= Carolina Salgado =

Portuguese public figure (born 1977)

Carolina Salgado (born 14 March 1977) is a Portuguese public figure best known for being a former partner of FC Porto's long-time chairman Jorge Nuno Pinto da Costa, and subsequently as a witness in Apito Dourado.

==Relationship with Pinto da Costa==
Born in Vila Nova de Gaia, Salgado became known as Jorge Nuno Pinto da Costa's companion between 2000 and 2006, after he met her while she was working in a brothel, "Calor da Noite", as a part-time job. After the couple split, she published a controversial autobiography titled Eu, Carolina ("I, Carolina", officially ghost written by a long-time friend and high school Portuguese teacher Maria Fernanda Freitas de Sousa – although the latter claims there were substantial changes from the manuscript) in December 2006, presenting some quarters of Portuguese football as a promiscuous world, and revealing details of her relationship with Pinto da Costa. It was alleged by Salgado and widely reported in the news media that Pinto da Costa, who was formally accused in the Apito Dourado (Golden Whistle) sports corruption scandal in June 2007, was tipped off to the investigation by one of his personal friends inside the police department in Porto conducting the investigation, Polícia Judiciária. This resulted in Pinto da Costa leaving Portugal to Spain with Salgado, hours before the police raided his house, where they did not find the documents they were looking for. Other serious accusations were made by Salgado, including match fixing, the bribing of referees with prostitutes, and Pinto da Costa's alleged ordering of the beating of Gondomar municipality councilman Ricardo Bexiga by two people. In addition, Salgado claimed that she was assaulted by Pinto da Costa's driver, who allegedly kicked her sister's pregnant belly. According to Salgado's own words, 6 April 2006 was the saddest day of her life, as she was (allegedly) kicked and slapped by Pinto da Costa.

==Books==
The book Eu, Carolina ("I, Carolina") made an impact on Portuguese news media and society.
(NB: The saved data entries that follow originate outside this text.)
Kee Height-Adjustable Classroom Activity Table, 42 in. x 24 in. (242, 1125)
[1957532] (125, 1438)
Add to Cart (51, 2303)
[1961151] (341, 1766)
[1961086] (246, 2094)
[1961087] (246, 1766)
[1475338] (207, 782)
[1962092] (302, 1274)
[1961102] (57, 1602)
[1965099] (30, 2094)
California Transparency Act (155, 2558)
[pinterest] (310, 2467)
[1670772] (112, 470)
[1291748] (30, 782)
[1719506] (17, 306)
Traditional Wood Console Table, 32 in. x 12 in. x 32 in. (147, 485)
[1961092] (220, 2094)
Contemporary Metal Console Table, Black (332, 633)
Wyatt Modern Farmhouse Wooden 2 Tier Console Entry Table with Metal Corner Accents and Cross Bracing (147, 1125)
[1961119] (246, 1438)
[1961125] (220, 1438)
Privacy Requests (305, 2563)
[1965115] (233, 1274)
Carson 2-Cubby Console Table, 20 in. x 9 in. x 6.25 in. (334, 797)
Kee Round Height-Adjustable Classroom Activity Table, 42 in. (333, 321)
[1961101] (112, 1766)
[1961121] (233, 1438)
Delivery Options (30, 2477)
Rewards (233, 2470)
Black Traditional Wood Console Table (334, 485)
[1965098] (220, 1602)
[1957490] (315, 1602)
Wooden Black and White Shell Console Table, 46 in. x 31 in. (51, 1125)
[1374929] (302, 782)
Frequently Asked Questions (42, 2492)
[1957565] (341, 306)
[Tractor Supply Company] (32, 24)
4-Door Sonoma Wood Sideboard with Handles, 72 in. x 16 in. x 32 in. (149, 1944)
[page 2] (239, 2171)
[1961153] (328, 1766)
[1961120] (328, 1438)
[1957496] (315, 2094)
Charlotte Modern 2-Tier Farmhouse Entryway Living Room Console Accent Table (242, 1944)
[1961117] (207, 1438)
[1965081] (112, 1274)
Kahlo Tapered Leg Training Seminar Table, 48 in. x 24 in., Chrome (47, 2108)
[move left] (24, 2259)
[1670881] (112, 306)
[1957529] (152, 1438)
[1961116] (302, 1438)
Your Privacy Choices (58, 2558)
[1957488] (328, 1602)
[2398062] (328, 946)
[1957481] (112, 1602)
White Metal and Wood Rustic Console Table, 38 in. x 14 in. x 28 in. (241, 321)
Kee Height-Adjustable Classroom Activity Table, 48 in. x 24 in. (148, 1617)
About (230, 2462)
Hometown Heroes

A film adaptation was made for cinema in 2007 with the title Corrupção ("Corruption"). The film was directed by João Botelho, starring Margarida Vila-Nova as the partner of a football club's chairman, portrayed by Nicolau Breyner.

In 2011, Salgado published another book, titled Descida ao Inferno ("Descent to Hell"), in which she describes her life as a "hell" since the end of her relationship with Pinto da Costa.

==Personal life==
Carolina has a twin sister, Ana, and two children. In 2013, Salgado participated in the reality show Big Brother VIP.